**What the exercise asks**. Could you repeat exactly the lines below, from the line containing "Task: Open 2022年度对照六个方面个人自查发言提纲" through the last one, both included, while leaving out any pictures?
(Beginning of Information shown)
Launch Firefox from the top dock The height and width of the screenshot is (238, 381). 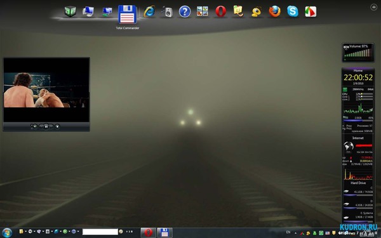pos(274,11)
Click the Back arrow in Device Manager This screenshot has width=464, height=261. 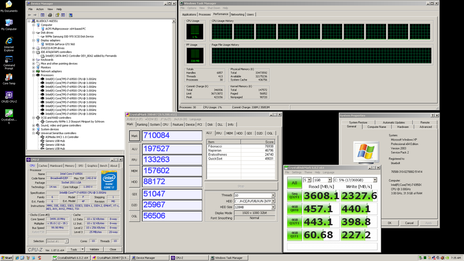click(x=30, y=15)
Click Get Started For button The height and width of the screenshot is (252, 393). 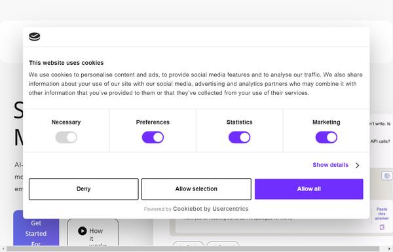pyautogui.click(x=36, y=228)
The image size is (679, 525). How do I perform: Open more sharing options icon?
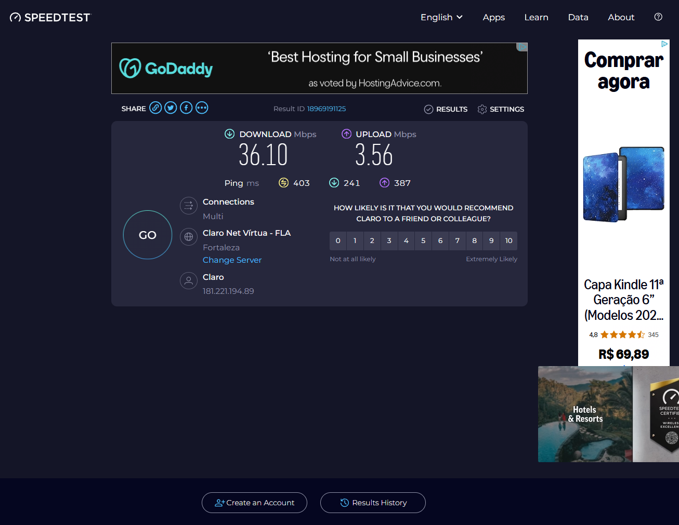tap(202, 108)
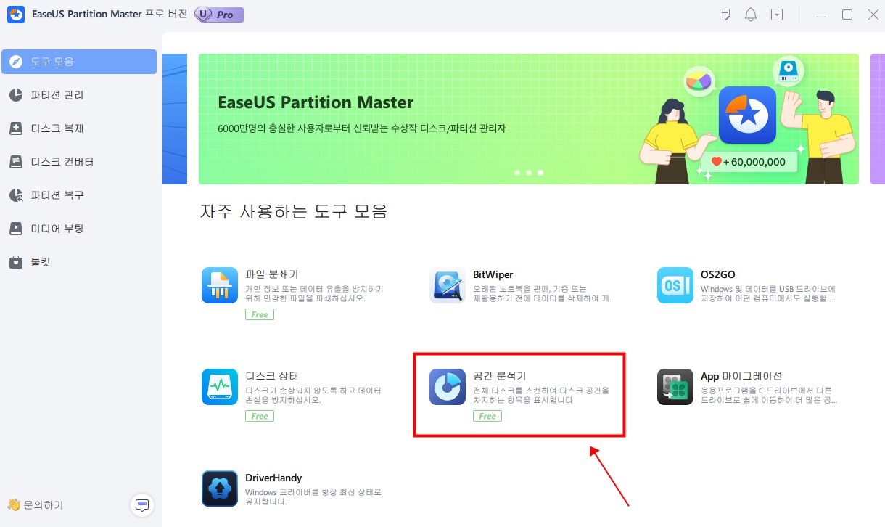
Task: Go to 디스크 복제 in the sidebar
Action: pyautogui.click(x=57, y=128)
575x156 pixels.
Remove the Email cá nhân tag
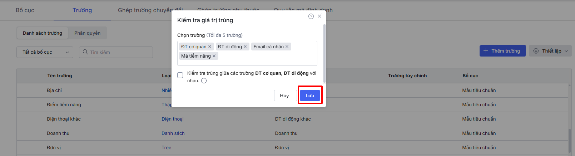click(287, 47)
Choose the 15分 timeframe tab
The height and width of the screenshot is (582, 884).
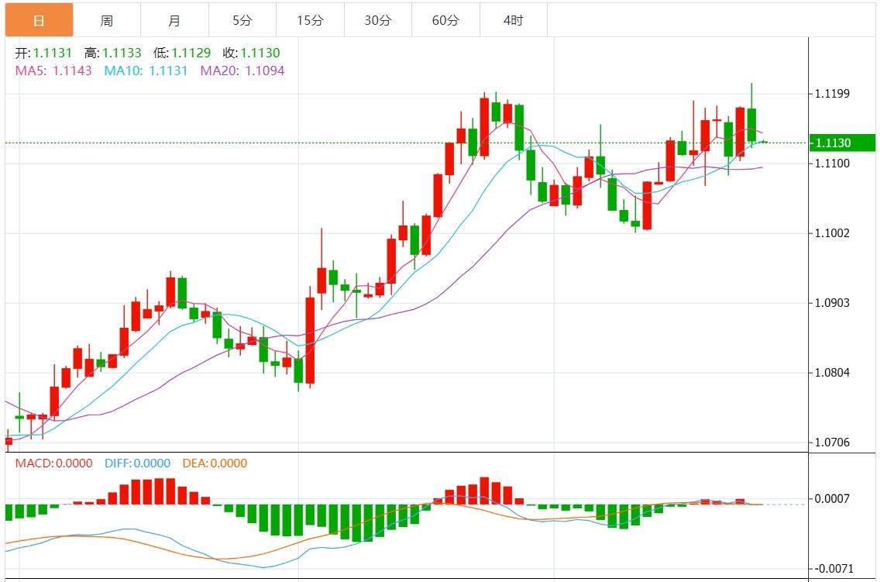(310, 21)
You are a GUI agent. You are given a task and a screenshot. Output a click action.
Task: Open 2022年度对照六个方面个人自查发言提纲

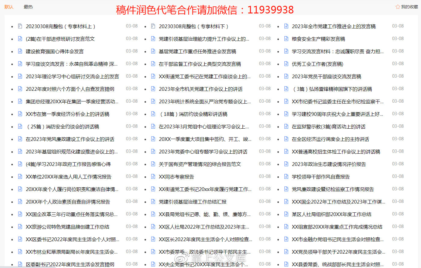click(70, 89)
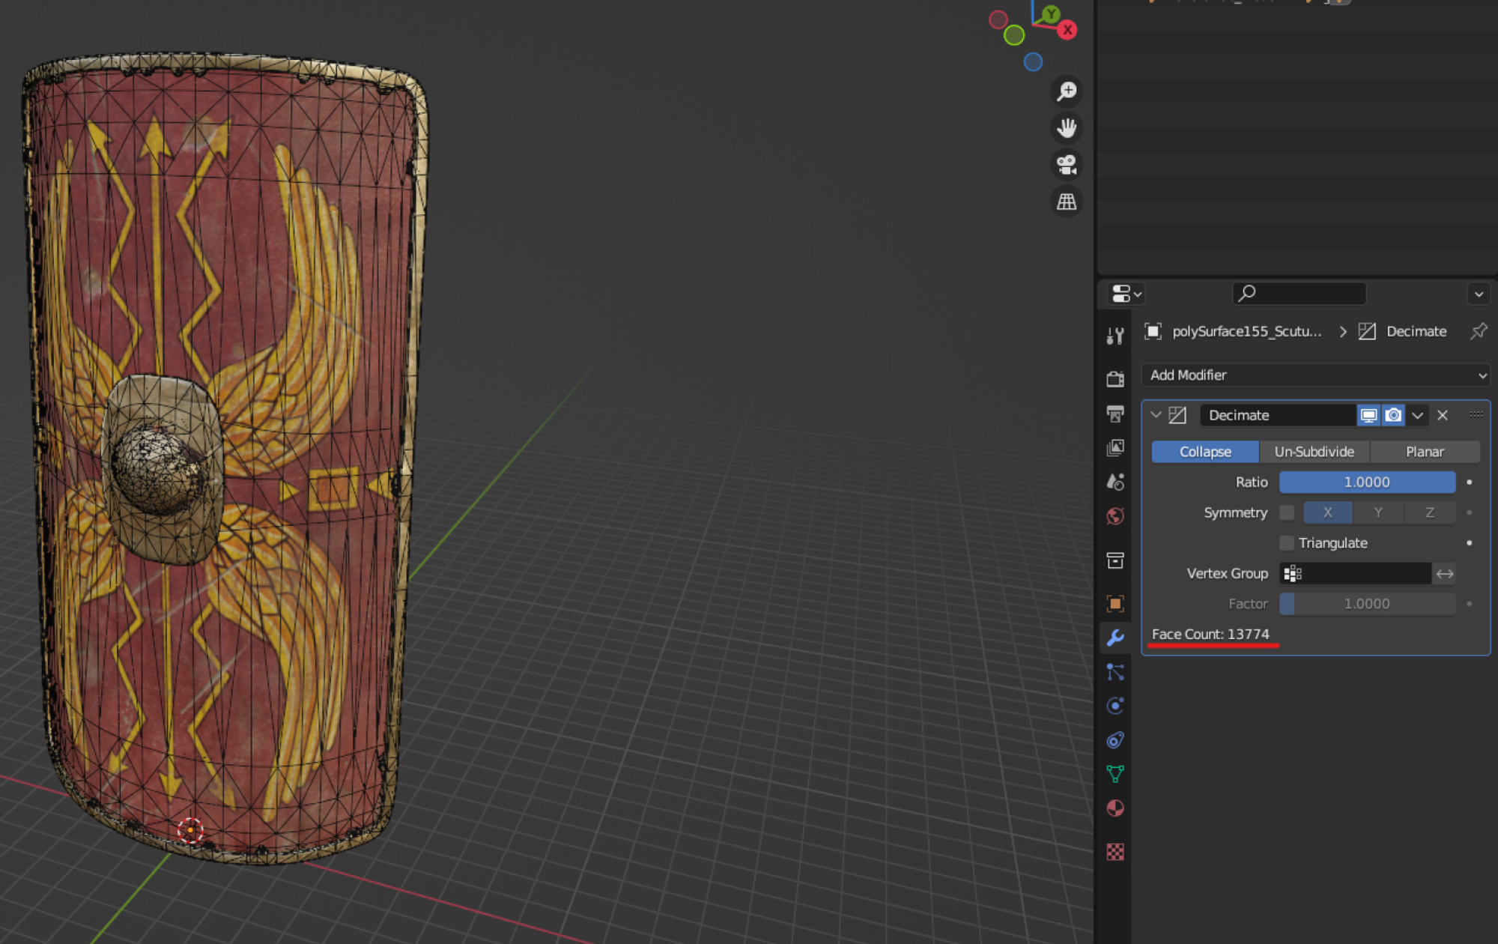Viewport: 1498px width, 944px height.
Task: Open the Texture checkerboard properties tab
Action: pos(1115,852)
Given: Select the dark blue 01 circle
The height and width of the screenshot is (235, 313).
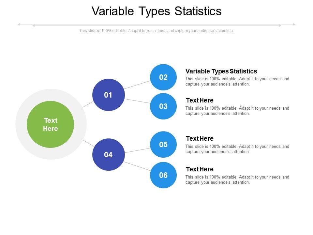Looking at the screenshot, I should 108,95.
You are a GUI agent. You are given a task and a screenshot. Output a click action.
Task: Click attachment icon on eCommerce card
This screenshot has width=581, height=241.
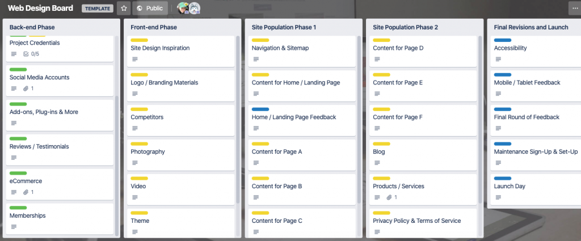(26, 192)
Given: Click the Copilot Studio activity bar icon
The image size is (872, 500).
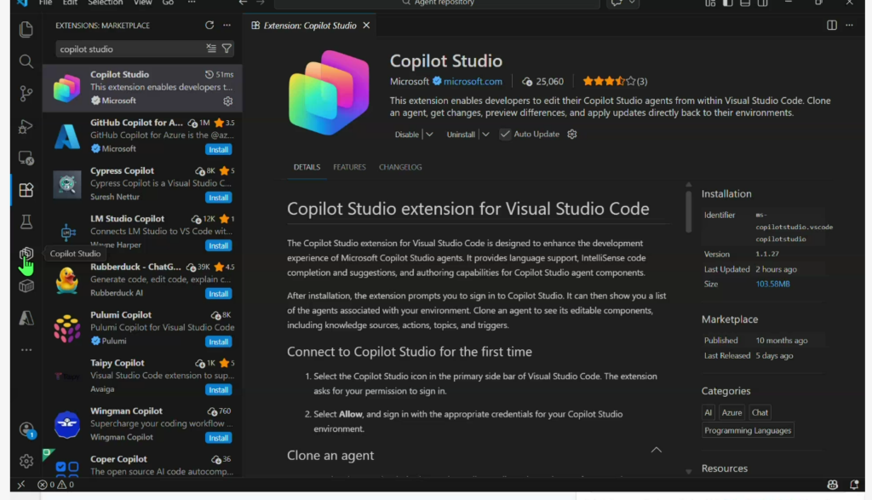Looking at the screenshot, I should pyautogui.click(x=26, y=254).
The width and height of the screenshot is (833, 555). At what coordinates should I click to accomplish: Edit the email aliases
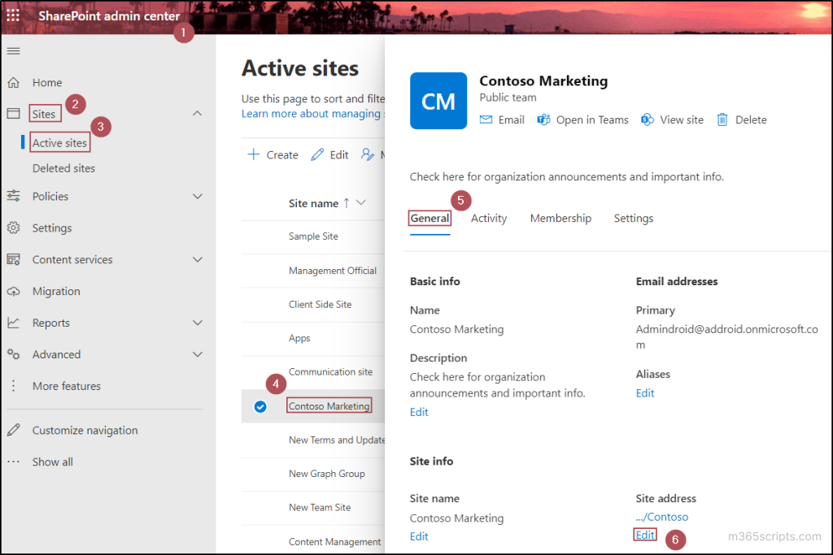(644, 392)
(End of Information shown)
**Reply to the exercise**.
Task: Open 2022年度对照六个方面个人自查发言提纲

click(70, 89)
Viewport: 1498px width, 944px height.
Task: Open the Texture checkerboard properties tab
Action: pos(1115,852)
Given: Select the dark blue 01 circle
The height and width of the screenshot is (235, 313).
Looking at the screenshot, I should 108,95.
You are a GUI agent. You are given a task and a screenshot. Output a click action.
Task: Click attachment icon on eCommerce card
This screenshot has width=581, height=241.
(26, 192)
Given: Click the Copilot Studio activity bar icon
The image size is (872, 500).
Looking at the screenshot, I should pyautogui.click(x=26, y=254).
The width and height of the screenshot is (833, 555). At what coordinates should I click to accomplish: Edit the email aliases
(644, 392)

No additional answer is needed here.